WHAT TO PRODUCE:
In the listing below, find each line with the string "table" and return it.

AVAILABLE RECORDS:
——————

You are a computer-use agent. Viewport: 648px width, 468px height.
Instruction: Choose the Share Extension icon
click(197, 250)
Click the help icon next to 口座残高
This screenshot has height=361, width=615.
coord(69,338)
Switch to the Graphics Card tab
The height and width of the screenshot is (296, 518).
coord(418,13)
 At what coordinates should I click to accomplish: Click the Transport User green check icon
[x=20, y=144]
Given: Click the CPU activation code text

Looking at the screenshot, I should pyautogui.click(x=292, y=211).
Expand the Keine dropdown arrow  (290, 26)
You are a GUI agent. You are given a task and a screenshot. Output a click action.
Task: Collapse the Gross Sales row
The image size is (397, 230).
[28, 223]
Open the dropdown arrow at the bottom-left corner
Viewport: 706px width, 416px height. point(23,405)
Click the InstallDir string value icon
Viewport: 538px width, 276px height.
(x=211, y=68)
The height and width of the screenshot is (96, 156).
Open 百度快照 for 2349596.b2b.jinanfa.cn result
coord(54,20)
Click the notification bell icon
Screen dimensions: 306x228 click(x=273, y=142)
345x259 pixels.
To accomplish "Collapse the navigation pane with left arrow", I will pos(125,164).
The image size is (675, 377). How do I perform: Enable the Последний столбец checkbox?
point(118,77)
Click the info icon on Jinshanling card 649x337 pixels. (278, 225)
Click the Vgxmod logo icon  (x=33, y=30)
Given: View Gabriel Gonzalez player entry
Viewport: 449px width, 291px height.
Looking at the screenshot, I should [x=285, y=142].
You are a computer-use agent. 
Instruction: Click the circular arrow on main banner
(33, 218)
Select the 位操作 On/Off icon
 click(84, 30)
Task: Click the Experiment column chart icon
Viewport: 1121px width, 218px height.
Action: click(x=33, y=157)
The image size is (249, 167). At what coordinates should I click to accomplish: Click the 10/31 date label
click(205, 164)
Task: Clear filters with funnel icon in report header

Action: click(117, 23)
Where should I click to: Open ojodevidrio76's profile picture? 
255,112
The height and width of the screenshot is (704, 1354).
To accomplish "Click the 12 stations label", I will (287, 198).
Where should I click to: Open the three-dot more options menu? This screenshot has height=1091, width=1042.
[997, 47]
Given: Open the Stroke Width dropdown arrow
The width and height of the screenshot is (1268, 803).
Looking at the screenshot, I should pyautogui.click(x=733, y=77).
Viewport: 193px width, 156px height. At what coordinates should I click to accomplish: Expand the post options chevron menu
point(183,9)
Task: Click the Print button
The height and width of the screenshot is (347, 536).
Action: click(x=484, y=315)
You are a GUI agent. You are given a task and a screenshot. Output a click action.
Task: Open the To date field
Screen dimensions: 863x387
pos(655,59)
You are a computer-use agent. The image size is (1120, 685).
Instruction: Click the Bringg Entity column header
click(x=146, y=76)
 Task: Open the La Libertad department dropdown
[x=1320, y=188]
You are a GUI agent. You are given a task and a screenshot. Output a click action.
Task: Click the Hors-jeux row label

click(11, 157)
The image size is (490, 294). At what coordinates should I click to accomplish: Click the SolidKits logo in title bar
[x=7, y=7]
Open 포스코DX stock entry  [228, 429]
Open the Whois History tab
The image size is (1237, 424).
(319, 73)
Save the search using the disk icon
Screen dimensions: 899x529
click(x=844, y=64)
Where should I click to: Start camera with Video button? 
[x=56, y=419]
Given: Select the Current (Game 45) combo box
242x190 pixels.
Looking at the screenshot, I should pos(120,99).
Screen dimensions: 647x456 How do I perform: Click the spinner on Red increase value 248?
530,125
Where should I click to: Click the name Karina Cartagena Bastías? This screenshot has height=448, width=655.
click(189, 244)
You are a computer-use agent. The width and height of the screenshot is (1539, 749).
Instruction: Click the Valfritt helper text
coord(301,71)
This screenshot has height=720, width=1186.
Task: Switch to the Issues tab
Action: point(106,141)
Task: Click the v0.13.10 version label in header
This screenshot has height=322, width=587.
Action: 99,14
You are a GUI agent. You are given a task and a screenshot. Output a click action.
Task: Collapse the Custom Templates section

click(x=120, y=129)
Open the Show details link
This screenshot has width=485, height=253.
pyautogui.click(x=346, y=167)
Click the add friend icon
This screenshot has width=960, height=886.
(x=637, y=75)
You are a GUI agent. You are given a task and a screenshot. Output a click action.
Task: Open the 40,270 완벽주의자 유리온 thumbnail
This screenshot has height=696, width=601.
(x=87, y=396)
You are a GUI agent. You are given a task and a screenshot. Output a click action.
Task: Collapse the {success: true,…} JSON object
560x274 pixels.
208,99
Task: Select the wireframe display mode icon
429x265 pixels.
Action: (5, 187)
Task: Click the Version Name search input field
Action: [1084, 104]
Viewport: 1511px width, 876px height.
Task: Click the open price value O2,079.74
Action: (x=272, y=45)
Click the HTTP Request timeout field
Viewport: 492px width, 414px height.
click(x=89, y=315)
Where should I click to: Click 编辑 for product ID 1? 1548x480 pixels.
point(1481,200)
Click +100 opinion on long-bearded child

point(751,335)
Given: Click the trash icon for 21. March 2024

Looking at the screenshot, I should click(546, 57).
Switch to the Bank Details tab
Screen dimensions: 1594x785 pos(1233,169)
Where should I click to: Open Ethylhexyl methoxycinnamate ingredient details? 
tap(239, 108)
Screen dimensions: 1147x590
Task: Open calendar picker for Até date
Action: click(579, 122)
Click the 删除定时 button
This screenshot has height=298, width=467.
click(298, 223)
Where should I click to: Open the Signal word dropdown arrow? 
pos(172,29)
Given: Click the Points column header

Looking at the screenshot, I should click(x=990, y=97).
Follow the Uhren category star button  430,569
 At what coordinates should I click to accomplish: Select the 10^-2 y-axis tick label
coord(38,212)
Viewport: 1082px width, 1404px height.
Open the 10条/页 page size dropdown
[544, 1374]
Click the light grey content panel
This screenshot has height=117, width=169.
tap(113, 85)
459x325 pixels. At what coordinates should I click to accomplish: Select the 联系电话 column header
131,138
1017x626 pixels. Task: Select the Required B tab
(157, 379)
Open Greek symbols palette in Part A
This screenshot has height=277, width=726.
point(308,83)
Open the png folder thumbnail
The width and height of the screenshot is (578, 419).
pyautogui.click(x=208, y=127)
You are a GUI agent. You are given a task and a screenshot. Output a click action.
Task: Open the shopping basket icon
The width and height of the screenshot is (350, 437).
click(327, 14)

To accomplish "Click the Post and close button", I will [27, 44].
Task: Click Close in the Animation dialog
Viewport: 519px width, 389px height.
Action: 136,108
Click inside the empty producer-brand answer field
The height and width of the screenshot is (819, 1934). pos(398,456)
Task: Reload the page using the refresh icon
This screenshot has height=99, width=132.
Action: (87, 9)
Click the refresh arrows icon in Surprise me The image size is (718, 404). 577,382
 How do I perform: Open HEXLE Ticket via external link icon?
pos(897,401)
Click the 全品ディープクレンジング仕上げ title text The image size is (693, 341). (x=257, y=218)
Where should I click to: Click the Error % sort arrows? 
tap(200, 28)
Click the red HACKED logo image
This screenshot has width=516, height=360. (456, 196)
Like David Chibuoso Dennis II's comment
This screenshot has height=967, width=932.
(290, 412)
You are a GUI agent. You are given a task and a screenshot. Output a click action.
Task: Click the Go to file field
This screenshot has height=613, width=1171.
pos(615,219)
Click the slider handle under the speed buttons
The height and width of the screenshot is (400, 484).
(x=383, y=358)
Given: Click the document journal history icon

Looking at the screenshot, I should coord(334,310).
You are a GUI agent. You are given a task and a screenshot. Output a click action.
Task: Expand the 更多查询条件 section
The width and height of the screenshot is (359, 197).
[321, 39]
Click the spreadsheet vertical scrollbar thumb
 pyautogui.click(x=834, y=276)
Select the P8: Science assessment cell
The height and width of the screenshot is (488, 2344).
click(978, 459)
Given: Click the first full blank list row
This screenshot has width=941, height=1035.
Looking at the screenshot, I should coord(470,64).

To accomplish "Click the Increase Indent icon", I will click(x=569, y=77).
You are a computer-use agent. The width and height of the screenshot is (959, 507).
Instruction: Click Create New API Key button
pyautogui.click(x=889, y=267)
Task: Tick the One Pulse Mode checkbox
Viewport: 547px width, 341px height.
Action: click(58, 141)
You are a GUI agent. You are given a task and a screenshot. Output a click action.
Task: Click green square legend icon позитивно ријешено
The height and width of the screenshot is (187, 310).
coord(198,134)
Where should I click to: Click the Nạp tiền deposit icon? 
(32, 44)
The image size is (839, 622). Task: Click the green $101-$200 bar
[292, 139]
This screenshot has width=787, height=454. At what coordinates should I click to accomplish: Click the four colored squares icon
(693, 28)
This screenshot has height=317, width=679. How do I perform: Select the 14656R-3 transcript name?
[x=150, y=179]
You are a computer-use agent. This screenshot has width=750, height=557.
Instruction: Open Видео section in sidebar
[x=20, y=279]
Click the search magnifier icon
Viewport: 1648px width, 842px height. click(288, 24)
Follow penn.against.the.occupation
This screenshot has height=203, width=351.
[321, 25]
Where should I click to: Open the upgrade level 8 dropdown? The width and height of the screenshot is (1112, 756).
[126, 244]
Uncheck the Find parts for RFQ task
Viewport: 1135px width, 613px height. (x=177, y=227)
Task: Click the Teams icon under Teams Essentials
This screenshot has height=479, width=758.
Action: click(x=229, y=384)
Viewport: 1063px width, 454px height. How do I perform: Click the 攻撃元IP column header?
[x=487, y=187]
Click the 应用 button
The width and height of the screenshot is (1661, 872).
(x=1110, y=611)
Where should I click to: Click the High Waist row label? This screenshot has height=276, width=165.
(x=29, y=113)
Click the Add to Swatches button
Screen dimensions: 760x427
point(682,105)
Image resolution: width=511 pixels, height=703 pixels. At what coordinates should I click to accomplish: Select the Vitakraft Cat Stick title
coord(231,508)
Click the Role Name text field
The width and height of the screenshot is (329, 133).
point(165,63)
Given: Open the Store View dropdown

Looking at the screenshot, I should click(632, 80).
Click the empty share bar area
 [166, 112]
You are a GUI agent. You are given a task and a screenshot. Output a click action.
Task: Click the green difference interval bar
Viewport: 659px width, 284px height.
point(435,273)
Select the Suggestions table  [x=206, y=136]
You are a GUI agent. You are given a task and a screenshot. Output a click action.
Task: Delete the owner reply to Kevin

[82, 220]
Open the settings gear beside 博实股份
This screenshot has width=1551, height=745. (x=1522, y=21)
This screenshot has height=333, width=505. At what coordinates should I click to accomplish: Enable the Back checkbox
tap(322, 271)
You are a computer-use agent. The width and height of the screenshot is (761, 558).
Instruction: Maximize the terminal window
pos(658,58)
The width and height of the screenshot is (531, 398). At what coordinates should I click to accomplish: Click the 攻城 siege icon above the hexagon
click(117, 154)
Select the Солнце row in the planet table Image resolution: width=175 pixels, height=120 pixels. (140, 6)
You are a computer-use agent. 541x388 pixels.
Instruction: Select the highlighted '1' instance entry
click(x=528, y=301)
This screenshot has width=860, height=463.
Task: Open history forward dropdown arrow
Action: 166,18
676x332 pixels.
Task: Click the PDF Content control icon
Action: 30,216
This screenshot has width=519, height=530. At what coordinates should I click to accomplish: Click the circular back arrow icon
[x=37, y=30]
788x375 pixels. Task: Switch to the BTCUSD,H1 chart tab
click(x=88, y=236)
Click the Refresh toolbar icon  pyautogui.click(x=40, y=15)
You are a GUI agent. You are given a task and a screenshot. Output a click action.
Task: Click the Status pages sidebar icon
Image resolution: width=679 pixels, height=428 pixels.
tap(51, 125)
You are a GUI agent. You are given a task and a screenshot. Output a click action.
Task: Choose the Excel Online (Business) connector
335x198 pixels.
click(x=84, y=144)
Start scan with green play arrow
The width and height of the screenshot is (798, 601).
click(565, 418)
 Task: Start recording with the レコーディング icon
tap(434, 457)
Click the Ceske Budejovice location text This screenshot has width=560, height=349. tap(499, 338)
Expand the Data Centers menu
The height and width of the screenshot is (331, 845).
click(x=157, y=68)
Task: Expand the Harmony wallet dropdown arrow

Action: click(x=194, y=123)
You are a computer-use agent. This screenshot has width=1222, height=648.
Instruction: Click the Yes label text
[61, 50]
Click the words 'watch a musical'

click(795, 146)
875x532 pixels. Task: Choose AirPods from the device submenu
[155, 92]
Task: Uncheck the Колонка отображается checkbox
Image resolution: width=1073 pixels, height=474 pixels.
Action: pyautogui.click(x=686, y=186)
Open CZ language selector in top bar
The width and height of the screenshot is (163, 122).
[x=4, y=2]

——————

EXPECTED OUTPUT:
Select the Suggestions table  [x=206, y=136]
Select the Солнце row in the planet table Image resolution: width=175 pixels, height=120 pixels. (140, 6)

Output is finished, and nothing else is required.